■ Linhas de dados

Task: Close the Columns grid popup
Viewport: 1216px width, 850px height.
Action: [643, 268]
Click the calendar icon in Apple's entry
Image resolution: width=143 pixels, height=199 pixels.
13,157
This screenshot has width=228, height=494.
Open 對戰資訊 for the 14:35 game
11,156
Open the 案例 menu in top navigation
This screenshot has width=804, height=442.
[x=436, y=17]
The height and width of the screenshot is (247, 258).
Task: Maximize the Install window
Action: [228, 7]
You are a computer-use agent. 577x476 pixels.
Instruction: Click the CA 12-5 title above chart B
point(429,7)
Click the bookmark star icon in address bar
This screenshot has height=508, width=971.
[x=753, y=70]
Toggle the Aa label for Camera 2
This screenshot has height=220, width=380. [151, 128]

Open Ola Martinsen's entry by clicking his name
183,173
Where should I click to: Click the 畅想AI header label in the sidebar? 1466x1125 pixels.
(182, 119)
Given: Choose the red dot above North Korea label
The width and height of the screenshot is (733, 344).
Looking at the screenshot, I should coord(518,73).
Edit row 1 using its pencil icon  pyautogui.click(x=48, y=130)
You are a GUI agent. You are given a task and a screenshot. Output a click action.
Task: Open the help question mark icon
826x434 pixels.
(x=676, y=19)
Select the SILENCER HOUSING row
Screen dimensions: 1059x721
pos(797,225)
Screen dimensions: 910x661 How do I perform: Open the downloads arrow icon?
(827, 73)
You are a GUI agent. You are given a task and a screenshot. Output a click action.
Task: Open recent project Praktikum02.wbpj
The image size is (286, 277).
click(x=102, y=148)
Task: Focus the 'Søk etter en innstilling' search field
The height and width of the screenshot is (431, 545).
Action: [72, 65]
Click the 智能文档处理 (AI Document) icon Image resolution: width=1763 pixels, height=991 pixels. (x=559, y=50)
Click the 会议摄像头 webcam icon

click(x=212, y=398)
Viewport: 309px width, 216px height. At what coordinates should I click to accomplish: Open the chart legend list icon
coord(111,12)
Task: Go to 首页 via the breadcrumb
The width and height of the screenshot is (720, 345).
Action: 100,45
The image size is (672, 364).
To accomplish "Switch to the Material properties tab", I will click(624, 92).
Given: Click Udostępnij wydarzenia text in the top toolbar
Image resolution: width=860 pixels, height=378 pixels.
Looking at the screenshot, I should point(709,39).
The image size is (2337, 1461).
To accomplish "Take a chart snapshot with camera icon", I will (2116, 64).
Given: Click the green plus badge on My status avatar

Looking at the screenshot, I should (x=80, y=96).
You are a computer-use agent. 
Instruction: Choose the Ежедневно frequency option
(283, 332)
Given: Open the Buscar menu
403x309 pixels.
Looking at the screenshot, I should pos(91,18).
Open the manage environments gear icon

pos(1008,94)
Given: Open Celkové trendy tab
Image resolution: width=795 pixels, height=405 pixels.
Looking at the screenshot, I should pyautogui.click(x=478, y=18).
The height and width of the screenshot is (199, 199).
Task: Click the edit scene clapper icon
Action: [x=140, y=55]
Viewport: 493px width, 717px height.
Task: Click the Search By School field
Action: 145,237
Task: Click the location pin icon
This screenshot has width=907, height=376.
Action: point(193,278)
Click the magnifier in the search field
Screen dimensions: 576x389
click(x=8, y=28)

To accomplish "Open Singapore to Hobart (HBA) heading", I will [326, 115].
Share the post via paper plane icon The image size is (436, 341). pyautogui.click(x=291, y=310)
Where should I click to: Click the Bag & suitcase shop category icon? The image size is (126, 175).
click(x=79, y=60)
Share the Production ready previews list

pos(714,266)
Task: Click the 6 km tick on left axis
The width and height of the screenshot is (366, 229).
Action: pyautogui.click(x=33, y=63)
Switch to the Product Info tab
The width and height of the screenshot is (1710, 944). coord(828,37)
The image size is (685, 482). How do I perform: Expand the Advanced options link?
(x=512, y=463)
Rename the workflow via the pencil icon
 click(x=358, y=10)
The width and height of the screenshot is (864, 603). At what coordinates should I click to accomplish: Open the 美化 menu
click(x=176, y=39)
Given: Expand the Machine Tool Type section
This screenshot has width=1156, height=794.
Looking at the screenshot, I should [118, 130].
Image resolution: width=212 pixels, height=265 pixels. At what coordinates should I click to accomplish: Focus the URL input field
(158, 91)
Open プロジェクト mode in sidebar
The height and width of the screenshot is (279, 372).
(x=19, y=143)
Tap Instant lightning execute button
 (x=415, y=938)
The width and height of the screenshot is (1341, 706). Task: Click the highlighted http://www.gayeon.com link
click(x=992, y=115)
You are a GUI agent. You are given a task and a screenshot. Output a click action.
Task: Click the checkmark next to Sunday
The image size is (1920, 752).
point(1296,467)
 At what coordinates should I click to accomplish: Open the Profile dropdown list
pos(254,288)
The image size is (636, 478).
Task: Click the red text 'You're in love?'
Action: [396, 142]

■ Tarefa
Por favor, apresente todas as linhas das entradas acima como uma lista numerada, omitindo as linhas em branco.

■ Resultado do exercício
1. Task: Close the Columns grid popup
2. Viewport: 1216px width, 850px height.
3. Action: [643, 268]
4. Click the calendar icon in Apple's entry
5. Image resolution: width=143 pixels, height=199 pixels.
6. 13,157
7. This screenshot has width=228, height=494.
8. Open 對戰資訊 for the 14:35 game
9. 11,156
10. Open the 案例 menu in top navigation
11. This screenshot has width=804, height=442.
12. [x=436, y=17]
13. The height and width of the screenshot is (247, 258).
14. Task: Maximize the Install window
15. Action: [228, 7]
16. You are a computer-use agent. 577x476 pixels.
17. Instruction: Click the CA 12-5 title above chart B
18. point(429,7)
19. Click the bookmark star icon in address bar
20. This screenshot has height=508, width=971.
21. [x=753, y=70]
22. Toggle the Aa label for Camera 2
23. This screenshot has height=220, width=380. [151, 128]
24. Open Ola Martinsen's entry by clicking his name
25. 183,173
26. Where should I click to: Click the 畅想AI header label in the sidebar? 1466x1125 pixels.
27. (182, 119)
28. Given: Choose the red dot above North Korea label
29. The width and height of the screenshot is (733, 344).
30. Looking at the screenshot, I should coord(518,73).
31. Edit row 1 using its pencil icon  pyautogui.click(x=48, y=130)
32. You are a GUI agent. You are given a task and a screenshot. Output a click action.
33. Task: Open the help question mark icon
34. 826x434 pixels.
35. (x=676, y=19)
36. Select the SILENCER HOUSING row
37. Screen dimensions: 1059x721
38. pos(797,225)
39. Screen dimensions: 910x661 How do I perform: Open the downloads arrow icon?
40. (827, 73)
41. You are a GUI agent. You are given a task and a screenshot. Output a click action.
42. Task: Open recent project Praktikum02.wbpj
43. The image size is (286, 277).
44. click(x=102, y=148)
45. Task: Focus the 'Søk etter en innstilling' search field
46. The height and width of the screenshot is (431, 545).
47. Action: [72, 65]
48. Click the 智能文档处理 (AI Document) icon Image resolution: width=1763 pixels, height=991 pixels. (x=559, y=50)
49. Click the 会议摄像头 webcam icon
50. click(x=212, y=398)
51. Viewport: 309px width, 216px height. At what coordinates should I click to accomplish: Open the chart legend list icon
52. coord(111,12)
53. Task: Go to 首页 via the breadcrumb
54. The width and height of the screenshot is (720, 345).
55. Action: 100,45
56. The image size is (672, 364).
57. To accomplish "Switch to the Material properties tab", I will click(624, 92).
58. Given: Click Udostępnij wydarzenia text in the top toolbar
59. Image resolution: width=860 pixels, height=378 pixels.
60. Looking at the screenshot, I should point(709,39).
61. The image size is (2337, 1461).
62. To accomplish "Take a chart snapshot with camera icon", I will (2116, 64).
63. Given: Click the green plus badge on My status avatar
64. Looking at the screenshot, I should (x=80, y=96).
65. You are a computer-use agent. 
66. Instruction: Choose the Ежедневно frequency option
67. (283, 332)
68. Given: Open the Buscar menu
69. 403x309 pixels.
70. Looking at the screenshot, I should pos(91,18).
71. Open the manage environments gear icon
72. pos(1008,94)
73. Given: Open Celkové trendy tab
74. Image resolution: width=795 pixels, height=405 pixels.
75. Looking at the screenshot, I should pyautogui.click(x=478, y=18).
76. The height and width of the screenshot is (199, 199).
77. Task: Click the edit scene clapper icon
78. Action: [x=140, y=55]
79. Viewport: 493px width, 717px height.
80. Task: Click the Search By School field
81. Action: 145,237
82. Task: Click the location pin icon
83. This screenshot has width=907, height=376.
84. Action: point(193,278)
85. Click the magnifier in the search field
86. Screen dimensions: 576x389
87. click(x=8, y=28)
88. To accomplish "Open Singapore to Hobart (HBA) heading", I will [326, 115].
89. Share the post via paper plane icon The image size is (436, 341). pyautogui.click(x=291, y=310)
90. Where should I click to: Click the Bag & suitcase shop category icon? The image size is (126, 175).
91. click(x=79, y=60)
92. Share the Production ready previews list
93. pos(714,266)
94. Task: Click the 6 km tick on left axis
95. The width and height of the screenshot is (366, 229).
96. Action: pyautogui.click(x=33, y=63)
97. Switch to the Product Info tab
98. The width and height of the screenshot is (1710, 944). coord(828,37)
99. The image size is (685, 482). How do I perform: Expand the Advanced options link?
100. (x=512, y=463)
101. Rename the workflow via the pencil icon
102.  click(x=358, y=10)
103. The width and height of the screenshot is (864, 603). At what coordinates should I click to accomplish: Open the 美化 menu
104. click(x=176, y=39)
105. Given: Expand the Machine Tool Type section
106. This screenshot has width=1156, height=794.
107. Looking at the screenshot, I should [118, 130].
108. Image resolution: width=212 pixels, height=265 pixels. At what coordinates should I click to accomplish: Focus the URL input field
109. (158, 91)
110. Open プロジェクト mode in sidebar
111. The height and width of the screenshot is (279, 372).
112. (x=19, y=143)
113. Tap Instant lightning execute button
114.  (x=415, y=938)
115. The width and height of the screenshot is (1341, 706). Task: Click the highlighted http://www.gayeon.com link
116. click(x=992, y=115)
117. You are a GUI agent. You are given a task and a screenshot. Output a click action.
118. Task: Click the checkmark next to Sunday
119. The image size is (1920, 752).
120. point(1296,467)
121.  At what coordinates should I click to accomplish: Open the Profile dropdown list
122. pos(254,288)
123. The image size is (636, 478).
124. Task: Click the red text 'You're in love?'
125. Action: [396, 142]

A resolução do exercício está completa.